Er is eensgezindheid binnen het Nederlandse wegtransport en de Nederlandse politiek over oneerlijke concurrentie en social dumping. Wellicht is er zelfs een kantelpunt bereikt.

Dat bleek tijdens een bijeenkomst over oneerlijke concurrentie in het wegtransport op 13 februari georganiseerd door Europarlementariër Peter van Dalen (CU).

Eensgezindheid aanpak oneerlijke concurrentie
Diverse belangenorganisaties in het wegtransport hebben de koppen dezelfde kant op staan. (Van Links naar rechts: Lobke Zandstra – ministerie SZW, Myriam Jans – TLN, Edwin Atema – FNV, Arjan van Erven – TBV-Aidt, Kees Hersbach – ILT).

Eén vuist maken in Brussel

De vraag is namelijk, hoe kunnen wij vanuit het Nederlandse transport en de Nederlandse politiek op Europees niveau iets doen aan de oneerlijke concurrentie? Truckstar was bij deze bijeenkomst om verslag te doen, en we kunnen direct twee bemoedigende conclusies trekken.

Ten eerste zijn de onderwerpen oneerlijke concurrentie en social dumping nu een thema in de Brusselse gelederen, zo leerden we van Peter van Dalen. Ten tweede blijkt dat verschillende belangengroepen binnen het Nederlandse wegtransport behoorlijk op één lijn zitten wat betreft het aanpakken van de oneerlijke concurrentie.

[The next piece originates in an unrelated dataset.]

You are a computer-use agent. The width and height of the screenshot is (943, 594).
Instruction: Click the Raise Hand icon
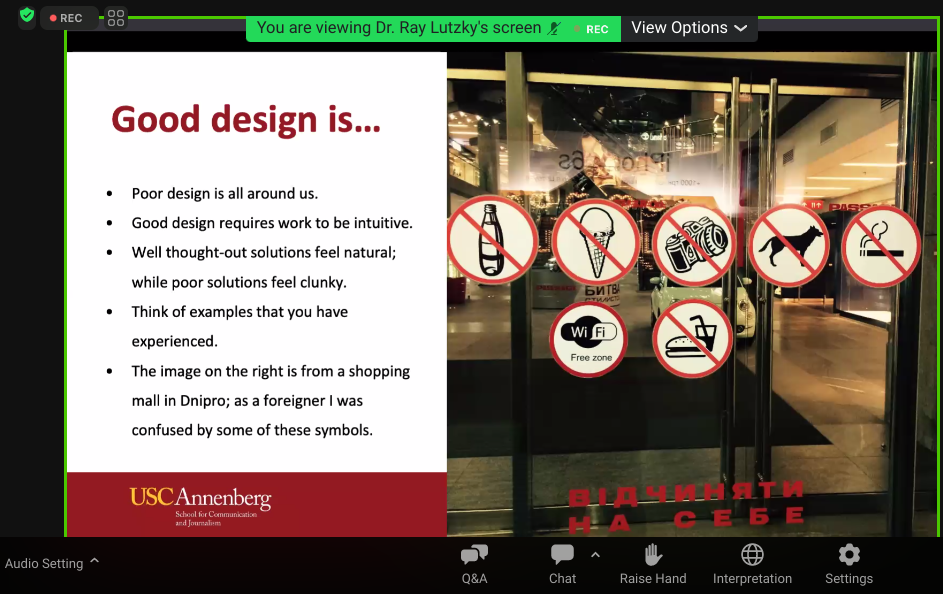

Dat zijn vakbonden FNV en CNV, werkgeversorganisatie TLN, Transport Belangen Vereniging Actie in de Transport (TBV-Aidt), het ministerie van Sociale Zaken en Werkgelegenheid en de Inspectie Leefomgeving en Transport (ILT).

Deze organisaties, samen met enkele chauffeurs, ondernemers en een vertegenwoordiger van verladersorganisatie EVO, waren aanwezig tijdens de bijeenkomst.

Het slechte nieuws is dat de boel zo vreselijk scheef gegroeid is, dat het niet morgen weer recht getrokken kan worden. Wel lijkt er nu eindelijk een kentering zichtbaar, zo vertelt Peter van Dalen, die blij is dat de verschillende organisaties de koppen dezelfde kant op hebben staan.

Eensgezindheid aanpak oneerlijke concurrentie
Peter van Dalen is op zoek naar goeie argumenten om zijn Brusselse collega’s te overtuigen dat het zo niet langer kan in het transport.

Schade te groot

Alleen verladersorganisatie EVO lijkt nog veel te voelen voor grenzeloos zaken doen, met de scheefgegroeide transportmarkt als tijdelijke hobbel op een pad richting groei. Godfried Smit van EVO mist een toekomstvisie en zegt dat de discussie niet geholpen wordt door iets social dumping te noemen.

De schade die het Nederlandse wegtransport, de Nederlandse arbeidsmarkt en de economie nu oplopen, is echter te groot om te kunnen blijven pleiten voor verdere liberalisering en het kunnen concurreren op arbeidsvoorwaarden, vindt van Dalen.

“Sommigen zeggen, waar maak je je druk om? We hebben één markt in Europa. Maar het is de werkgelegenheid hier in Nederland en West-Europa waar ik me wel degelijk druk om maak”, aldus Peter van Dalen tegen de zaal.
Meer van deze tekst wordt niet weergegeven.